Council U-turn after ‘extortionate’ rent hike backlash

“Officers at East Devon District Council (EDDC) have now made a refreshed offer to businesses in The Strand who wish to trade on the land owned by the council this summer.”

Common sense seems to have prevailed, but VAT returns to the pre-covid level of 20%. – Owl

Anita Merritt www.devonlive.com 

Independent businesses on Exmouth Strand can now breathe a huge sigh of relief following a U-turn by East Devon District Council over ‘extortionate’ rent hikes for outdoor seating after a major backlash. Last year, bars and restaurants in the area were paying Devon County Council £100 to use the paved areas outside its premises and also the same amount to EDDC to also use its grassed areas to extend its seating area in good weather and the Covid pandemic.

However, this month traders were informed by EDDC that new charges were being brought in with increases being as much as 144 times more pro-rata.
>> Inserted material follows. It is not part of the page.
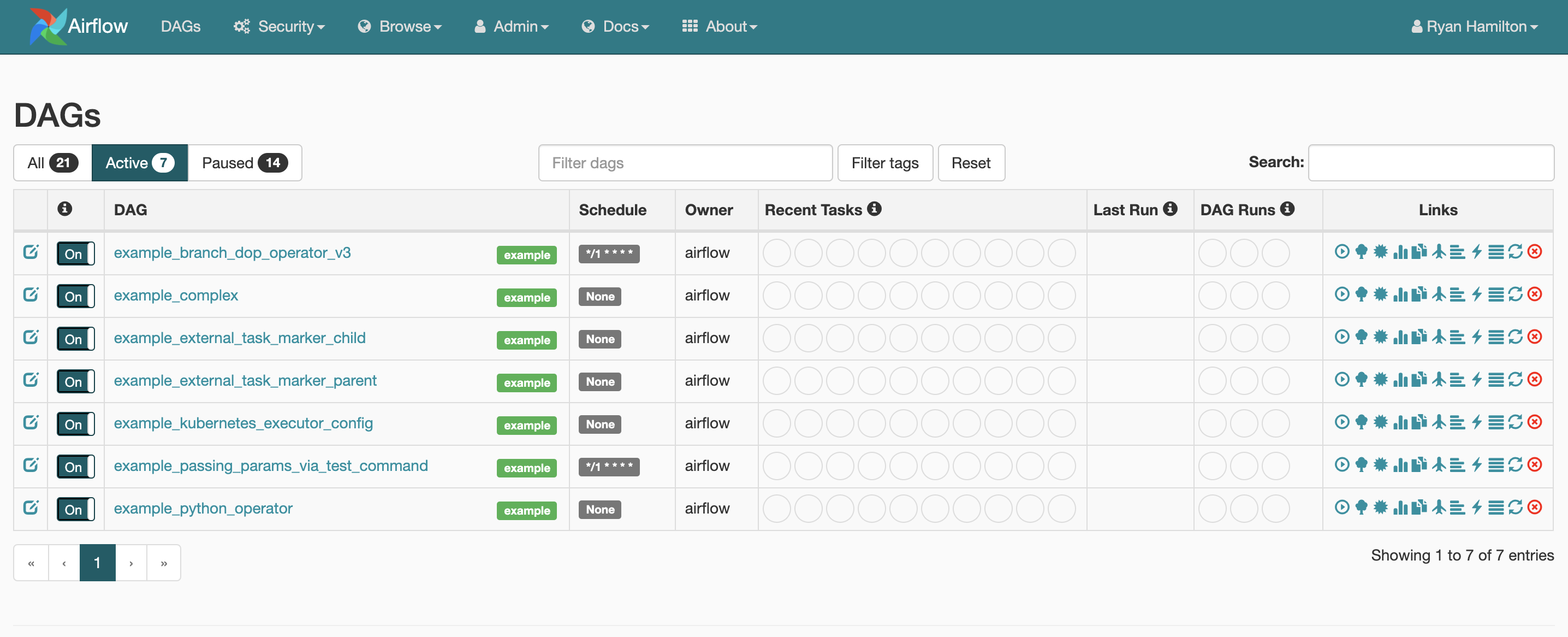The height and width of the screenshot is (637, 1568).
Task: Trigger DAG run for example_branch_dop_operator_v3
Action: coord(1341,251)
Traders also alleged they were told of they don’t pay the new rates, the grassed land will be offered to other businesses.

A collective protest against the new rents was made by five traders in The Strand. They unanimously agreed they should have to pay to have seating on the Strand, but they didn’t agree with how much the rents have been raised or that they were being charged different rates from each other. Support was received for their campaign from local councillors as well as East Devon MP Simon Jupp, and also local residents.
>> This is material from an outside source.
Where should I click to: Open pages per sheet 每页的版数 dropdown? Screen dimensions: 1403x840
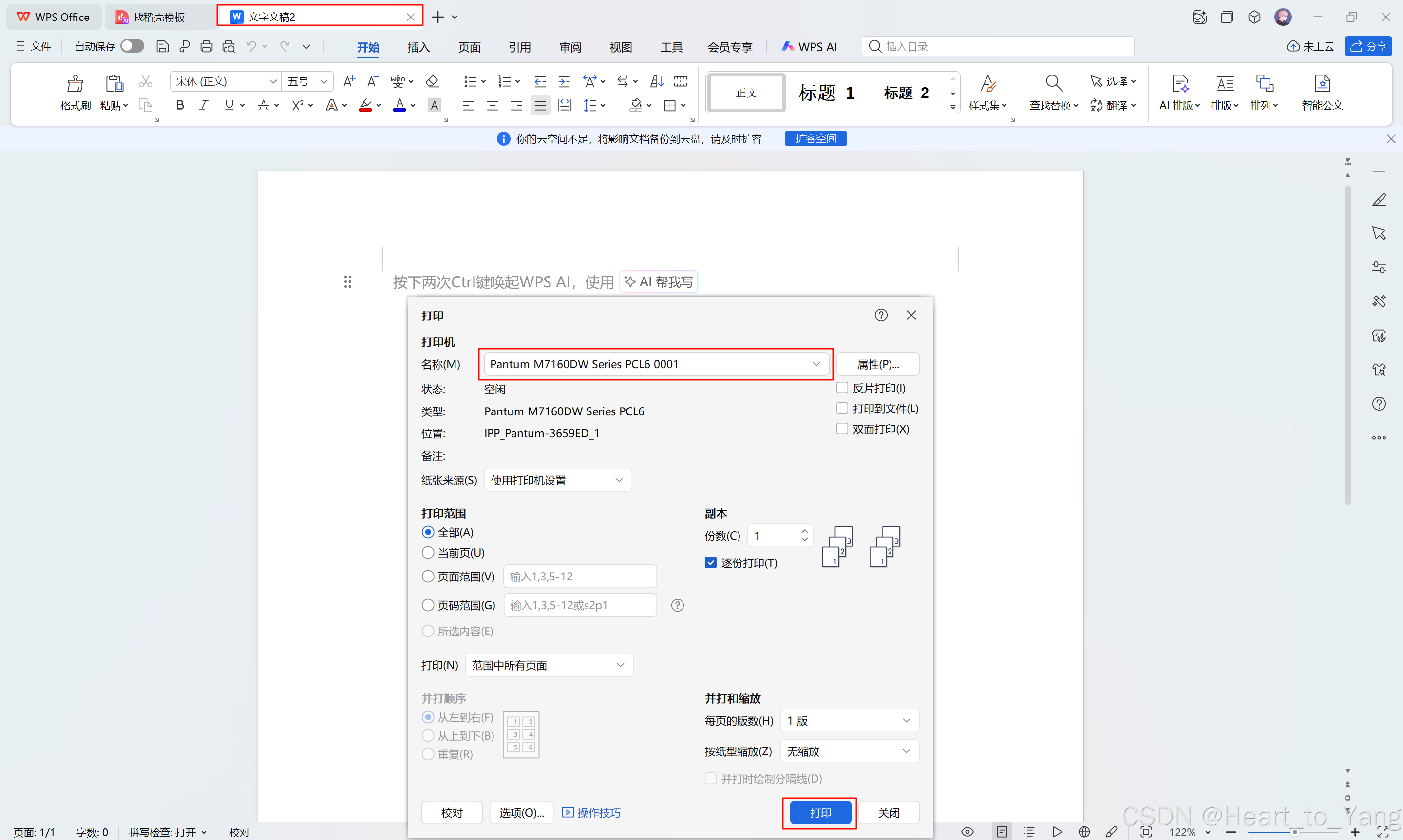(x=849, y=721)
Earlier this week, the council said it had launched a ‘commercial negotiation’ with traders to see whether it is ‘appropriate’ for the council to ‘subsidise’ local businesses that adjoin the Strand in Exmouth, and that a similar consultation was successfully carried out at Queen’s Drive Space.

Yesterday, the council confirmed it has now ‘refreshed’ its rent charges, much to the delight of the Strand traders. George Nightingale, owner of Spoken, said he is happy to have ‘won’ their battle and has thanked all those who have helped them achieve a victory.

He said: “We have all reached mutually agreeable rents. We can now afford to be out here and can employ more staff and we can just ensure the vibrancy of the town. Let’s get back to business and doing what we should be doing and that’s providing good food and good drink.” He added: “Viva revolution and here’s to a better great Exmouth for the future.”

EDDC says it has reconsidered its position due to rents charged by DCC. A spokesperson for EDDC said: “Officers at East Devon District Council (EDDC) have now made a refreshed offer to businesses in The Strand who wish to trade on the land owned by the council this summer.

“The council has taken into consideration the views that have been expressed by traders over recent days and wants to find a positive way forward. EDDC has always wanted to enable the continued use of The Strand for hospitality businesses to place tables and chairs on council-owned land and to continue the café culture/ alfresco environment that has proven so popular.

Traders are uniting against rent hikes for outdoor space in The Strand

Traders are uniting against rent hikes for outdoor space in The Strand (Image: The Strand traders)

“The council had been seeking a fair commercial rent and had hoped the traders in this space would have entered into constructive negotiation with our agents as they had been encouraged to do. However, in light of the unique circumstances of this space with pavement licences also issued by Devon County Council, a refreshed proposal has now been made to traders for the 2022 and 2023 seasons – April 1 to September 30 – each year).

“EDDC will be embarking this summer on a significant and exciting piece of work around place making in Exmouth with the recent appointment of a dedicated project manager. This work will include extensive consultation and engagement on a range of projects and opportunities across the town including The Strand and how we can further improve the offering. We hope that the traders will engage constructively in those discussions when they take place.”

Before the council’s change of heart, Cafe and bar Franklins were told they would have to pay £1,007 for six tables (equivalent rent pro rata of £4,080 PA), whereas The Grapevine will have to pay £4,500 – an increase it says amounts to 45 times.

Bayleaf Cafe and Bar said they were being charged almost 80 times more than what it pays DCC for its pavement licence. Bar and restaurant Spoken said it was required to pay £6,000 for ‘a few months in the summer’ (equivalent rent pro rata of £14,400 PA) and – 144 times more valuable than the paved area.